Since December 1974 he has been continually elected to the PASOK
Central Committee. He was also member of the Coordination Council,
the Executive Bureau and the Political Secretariat, as well as Secretary
of the PASOK International Re1ations Committee from April 1975 to
1985. For a number of years he was also a member of the Coordinating
Committee of the Socialist and Progressive Parties of the Mediterranean.
He was first elected to Parliament in 1977 and represented Ioannina
continuously until the 2004 election.
From 1981 to 1989 and from 1993 to 1996, during the Andreas Papandreou
governments, he was undersecretary, Deputy Minister and finally
Minister of Foreign Affairs. During the Zolotas all party government
he was Deputy Minister of Defence.
In the C. Simitis administration he was for a number of years Chairman
of the Standing Committee on Defence and Foreign Affairs of the
Hellenic Parliament.
During his long career as a Minister, he identified himself with
a foreign policy that was clearsighted and comprehensive. In the
80's he played a key role in trying to bring about a solution to
the problem of the Middle East. This culminated in the successful
mediation for the safe departure of the trapped Palestinian resistance
fighters and Arafat himself from Lebanon, on board Greek vessels
in 1983.
He paid particular attention to the creation of sound relations
with the Arab world and achieved, among other things, the normalisation
of relations between Greece and Egypt and the establishment of the
tripartite cooperation of Iran, Armenia and Greece. He held talks
with a total of 12 Turkish Foreign Ministers and was firmly committed
to the continuous and difficult effort to normalize Greek-Turkish
relations. This culminated in the signing of the Papoulias-Yilmaz
memorandum in 1988.
He supported Turkey's European aspirations conditional on their
respect for international law and European Union values.

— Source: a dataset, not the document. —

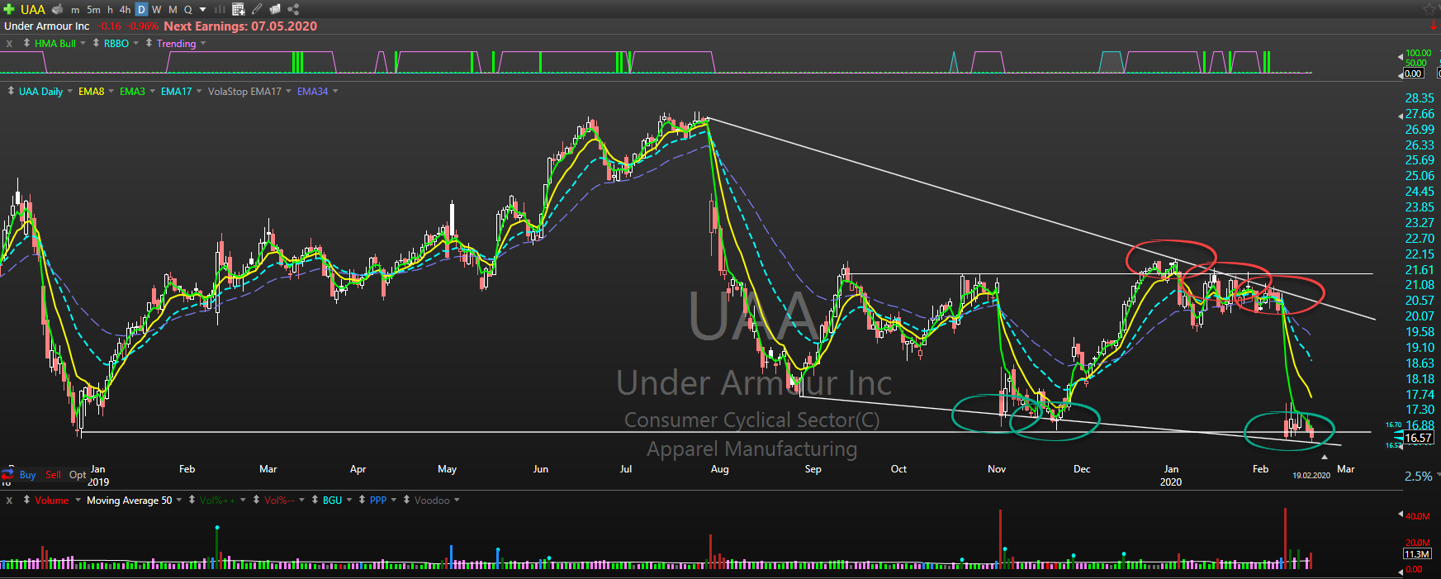Expand the EMA8 indicator dropdown

[x=111, y=92]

In the period 1993-1996 and particularly at the crucial Essen Summit
he played an important role in starting accession talks between
the Republic of Cyprus and the European Union.
As president-in-office of the European Union and member of the
contact group for the former Yugoslavia, together with Warren Christopher,
Klaus Kinkel, Alain Juppe, Andrei Kosyrev and Hans Van Der Brook,
he spared no effort to bring about a resolution of the crisis in
Bosnia- Herzegovina. He signed the Interim Agreement with the Former
Yugoslav Republic of Macedonia (FYROM), aiming at the establishment
of better relations between the two countries. He has always kept
channels of communication open with all Balkan leaders and has repeatedly
mediated on behalf of the EU.
He was very interested in relations between Greece and the Balkan
states and it was upon his initiative that the first meeting of
the Foreign Ministers of the Balkans was organized in Belgrade in
1988. There, he began talks with Bulgaria and the then Soviet Union
on the Burgas- Alexandroupolis oil pipeline.
He was responsible for the signing of the protocol of mutual civil
and military assistance with Bulgaria in the 80's. He restored friendly
and neighbourly relations with Albania by ending the state of war
between the two countries.
Karolos Papoulias has always been very supportive of any step towards
detente, peace and disarmament e.g. the "Initiative of the
Six" for peace and disarmament, the participation of Greece
in the Conference on Disarmament and Peace in Europe and in the
Conference for the Abolition of Chemical Weapons, his proposals
to create a nuclear-free zone in the Balkans and the promotion of
the idea of making the Mediterranean a sea of peace and cooperation.
The JANNINA 1 tripartite cooperation conference, between Greece,
Bulgaria and Romania, was his idea and he was a strong supporter
of the Black Sea Conference, which he also chaired.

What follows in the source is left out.